Help!! I am building the Batcycle and the decal sheet is missing a decal around the gas tank cover. This is a stylized version of the Bat emblem in black. Eric Seltzer's website is great (the one where he rebuilt a full-size Batcycle) but he only has a picture of said decal taken from the side.

A sidenote, all posted pics I have seen of this model show that both Batman and Robin, once assembled on the bike, do not have their hands touching the bike handles. Is this true? If so, a sad oversight. Anyone who has built this kit can share their thoughts on how to fix this problem?

Please, anyone???


----------



## StarshipClass (Aug 13, 2003)

I'd use a razor saw and 2-part epoxy putty to lengthen or otherwise modify the figures to have them holding the handlebars. Shouldn't be too much trouble if you do it while assembling the figures and constantly test fit.

You may even want to bend them over [more] in the waist by cutting out a chunk in the belly and bending them and puttying them appropriately. Use yourself in a mirror or have someone pose for you or use pics out of a magazine or on the net for references for such poses. :thumbsup:


----------



## Deane (Apr 18, 2003)

Hi there-

My Batman and Robin are holding their handlebars just fine. Finish the bikes first and then the figures without connecting the arms. Test fit the arms to the handlebars and then glue accordingly. I also used a little white putty to help remove the elbow seams of the figures.

It is a beautiful kit, but has reportedly inaccurate decals.

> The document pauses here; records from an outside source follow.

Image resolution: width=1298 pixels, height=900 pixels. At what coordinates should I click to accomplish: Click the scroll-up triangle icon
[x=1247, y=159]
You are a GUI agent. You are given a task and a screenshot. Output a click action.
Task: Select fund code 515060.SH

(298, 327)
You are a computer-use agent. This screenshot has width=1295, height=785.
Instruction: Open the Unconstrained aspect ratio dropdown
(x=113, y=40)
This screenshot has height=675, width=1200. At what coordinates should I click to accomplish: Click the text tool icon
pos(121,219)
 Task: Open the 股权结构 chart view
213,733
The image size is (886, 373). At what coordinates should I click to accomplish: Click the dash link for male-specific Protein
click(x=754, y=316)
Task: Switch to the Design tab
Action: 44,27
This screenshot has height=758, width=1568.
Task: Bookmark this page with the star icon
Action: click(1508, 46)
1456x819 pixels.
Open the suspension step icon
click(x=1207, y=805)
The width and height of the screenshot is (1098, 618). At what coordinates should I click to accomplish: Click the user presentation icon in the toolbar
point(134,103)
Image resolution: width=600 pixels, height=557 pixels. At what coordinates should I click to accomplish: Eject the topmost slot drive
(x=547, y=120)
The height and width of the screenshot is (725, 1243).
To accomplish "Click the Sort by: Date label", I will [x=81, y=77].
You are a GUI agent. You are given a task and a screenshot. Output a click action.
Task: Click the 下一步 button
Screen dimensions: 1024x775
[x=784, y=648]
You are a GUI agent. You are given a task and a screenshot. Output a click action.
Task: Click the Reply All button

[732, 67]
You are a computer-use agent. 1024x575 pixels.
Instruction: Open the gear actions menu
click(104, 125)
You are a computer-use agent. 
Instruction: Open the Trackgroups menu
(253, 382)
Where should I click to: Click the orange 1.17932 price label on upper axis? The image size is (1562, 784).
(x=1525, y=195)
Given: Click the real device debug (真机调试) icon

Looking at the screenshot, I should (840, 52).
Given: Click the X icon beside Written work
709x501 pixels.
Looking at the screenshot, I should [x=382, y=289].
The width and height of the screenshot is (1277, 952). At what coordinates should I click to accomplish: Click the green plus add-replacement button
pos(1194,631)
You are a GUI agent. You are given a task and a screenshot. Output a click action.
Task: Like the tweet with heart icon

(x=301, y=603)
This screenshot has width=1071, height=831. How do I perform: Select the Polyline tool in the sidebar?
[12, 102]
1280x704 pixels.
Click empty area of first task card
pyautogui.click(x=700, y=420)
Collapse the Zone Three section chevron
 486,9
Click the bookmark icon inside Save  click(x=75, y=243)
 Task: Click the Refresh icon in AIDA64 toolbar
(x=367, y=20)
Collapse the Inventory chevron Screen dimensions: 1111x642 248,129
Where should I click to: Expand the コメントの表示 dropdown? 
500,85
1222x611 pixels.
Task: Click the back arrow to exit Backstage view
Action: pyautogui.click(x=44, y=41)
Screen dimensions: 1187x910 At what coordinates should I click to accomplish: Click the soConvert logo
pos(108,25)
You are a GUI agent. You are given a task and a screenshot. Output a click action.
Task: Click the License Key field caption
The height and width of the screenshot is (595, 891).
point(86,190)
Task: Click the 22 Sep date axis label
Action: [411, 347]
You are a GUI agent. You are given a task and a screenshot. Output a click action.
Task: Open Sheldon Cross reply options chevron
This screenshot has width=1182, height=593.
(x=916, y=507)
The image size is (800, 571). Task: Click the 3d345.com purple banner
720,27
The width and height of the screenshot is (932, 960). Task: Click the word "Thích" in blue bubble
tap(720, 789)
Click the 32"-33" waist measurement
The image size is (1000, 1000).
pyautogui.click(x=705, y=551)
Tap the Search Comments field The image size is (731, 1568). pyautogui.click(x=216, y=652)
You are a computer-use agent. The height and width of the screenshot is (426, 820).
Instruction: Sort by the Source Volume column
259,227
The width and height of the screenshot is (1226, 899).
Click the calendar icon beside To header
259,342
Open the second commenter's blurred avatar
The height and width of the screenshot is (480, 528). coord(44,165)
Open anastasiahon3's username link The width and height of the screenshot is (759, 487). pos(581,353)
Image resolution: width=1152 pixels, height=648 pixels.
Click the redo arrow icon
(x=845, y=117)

Search this web forum for past discussion of custom pinstripping, etc.

Enjoy!

Deane


----------



## clark_savage (Jan 24, 2003)

Thanks Perfessor and especially Deane for renewing my faith in the figures. Maybe all these other guys made the mistake of assembling the figures first before the bikes which is understandable. 

Believe me I have looked everywhere about the decals but no mention anywhere about that particular one. Therefore I am looking for another accuracy freak like me or ideally someone who has actually taken a photo of the real bike at a show to help me. My last resort is just to try my best at drawing it myself.


----------



## Deane (Apr 18, 2003)

Well, Clark, as I thumb through my copy of "Batman Collected" by Chip Kidd, pg 147 provides a side view of the bike. The color picture confirms that there should be a thin red pinstripe bordering every white panel. Also, on the side of the gas tank, there is a bat symbol that appears bolted on. The symbol is oval shaped, just like his chest insignia. The oval shape is black and the bat inside is white (without pin stripe).

I do not have the talent or the tape to make those kind of compound curves at that scale. I would highly suggest making the oval yourself out of tape, with the bat either cut out with a very sharp knife or out of white tape placed on top of a black oval.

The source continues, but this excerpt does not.